La voz del pequeño tembló, y en ese instante, el tiempo pareció detenerse. Los recuerdos de noches enteras pasadas en refugios improvisados, con las sirenas aullando y las bombas sacudiendo el suelo, regresaron como una ola. Mark había sido valiente, había seguido cada instrucción sin chistar, siempre obediente y nunca había llorado.

La madre parpadeó, conteniendo las lágrimas que amenazaban con brotar. Su esposo no había enviado noticias desde hacía más de dos meses. La última carta, manchada de barro y sangre, hablaba de combates feroces y días interminables en el frente y también de muerte y enfermedad diaria. Pero Mark aún no podía comprender todo esto, y ella no quería robarle la última chispa de inocencia e ilusión que aún le quedaba.

Se detuvo un momento, tragando saliva para no romper a llorar, como si las palabras se negaran a salir, como si el peso de la realidad se interpusiera entre ellos. Luego continuó con voz baja y grave:

—Porque el trineo de St. Claus no puede atravesar las trincheras.

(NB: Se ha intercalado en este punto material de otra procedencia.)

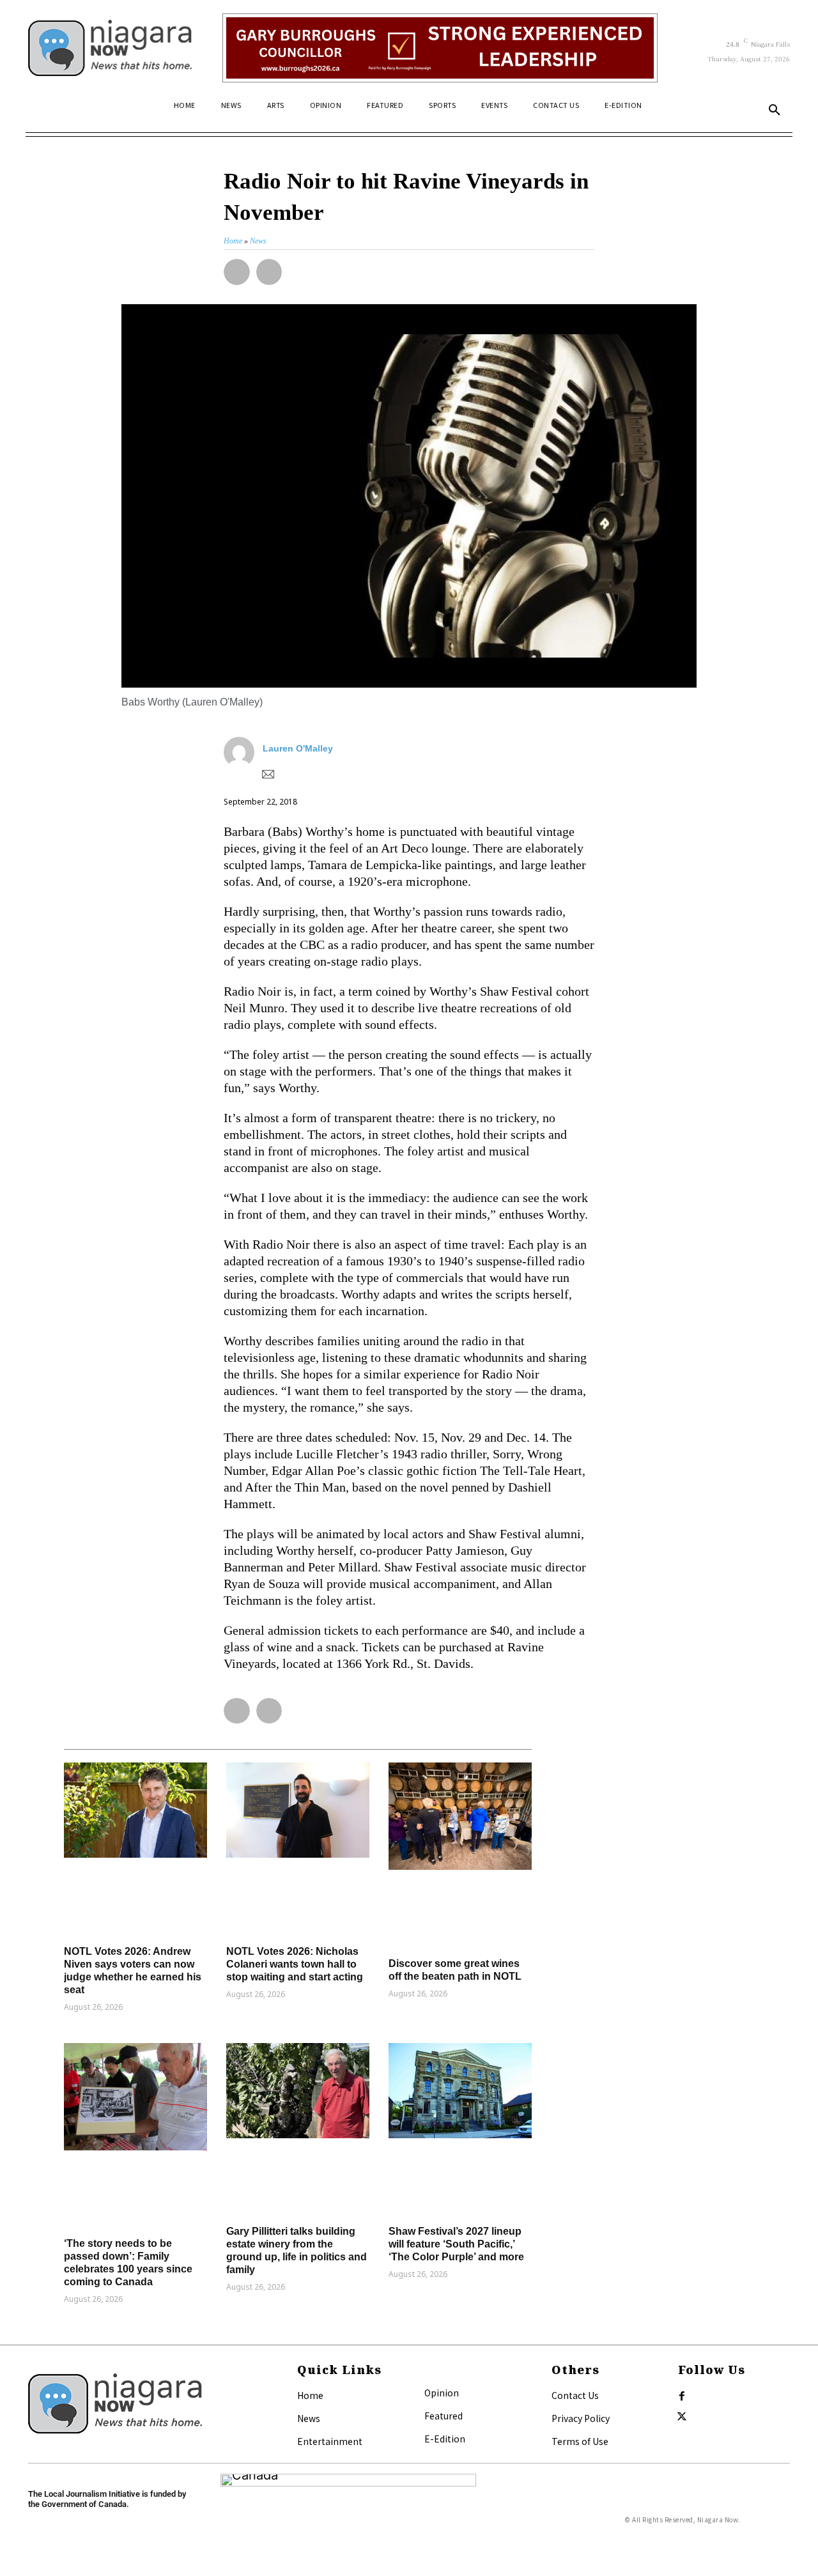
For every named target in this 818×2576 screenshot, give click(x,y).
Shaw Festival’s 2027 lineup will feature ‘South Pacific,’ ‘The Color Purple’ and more (456, 2244)
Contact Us (575, 2395)
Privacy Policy (581, 2418)
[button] (774, 110)
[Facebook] (682, 2396)
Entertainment (329, 2441)
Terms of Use (580, 2441)
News (308, 2418)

La crudeza de su afirmación quedó suspendida en el aire. Mark bajó la mirada, asimilando la respuesta. Los niños no deberían entender de guerras ni de trincheras, pero aquel niño, como tantos otros, había crecido demasiado rápido. La madre, desesperada por no dejarlo sumido en tristeza, intentó esbozar una sonrisa.

—Pero ¿sabes qué, hijo? —dijo, acariciándole el cabello—. Aquí, en nuestra aldea, vamos a hacer que la Navidad brille. Nosotros seremos como St. Claus, dándonos lo mejor que tenemos. No necesitamos trineos para hacer que esta noche sea especial.

Mark asintió, aferrándose fuertemente a las palabras de su madre. En su interior, la esperanza titilaba, tenue pero viva, mientras afuera, la nieve seguía cayendo suavemente, mientras los vecinos, con manos cansadas pero dispuestas, continuaban adornando la aldea para hacer brillar una luz en la oscuridad que los envolvía.

Un grito de socorro reverberó en el aire helado de la aldea, resonando como un eco que despertó a todos los que se hallaban en sus casas. La madre de Mark se levantó de golpe, con el corazón palpitando. Los gritos de auxilio no eran inusuales en tiempos de guerra, pero cada uno de ellos era como una punzada de angustia. Se acercó a la ventana y apartó la cortina con cuidado, preparándose para lo que posiblemente iba a ver. Vio que su hijo se incorporaba para mirar, pero lo apartó. No quería que las imágenes que traía la guerra quedaran grabadas en las pesadillas de su hijo, tan pequeño aún.

La nevada caía con fuerza, y la figura que pedía ayuda apenas era visible en la penumbra de la mañana.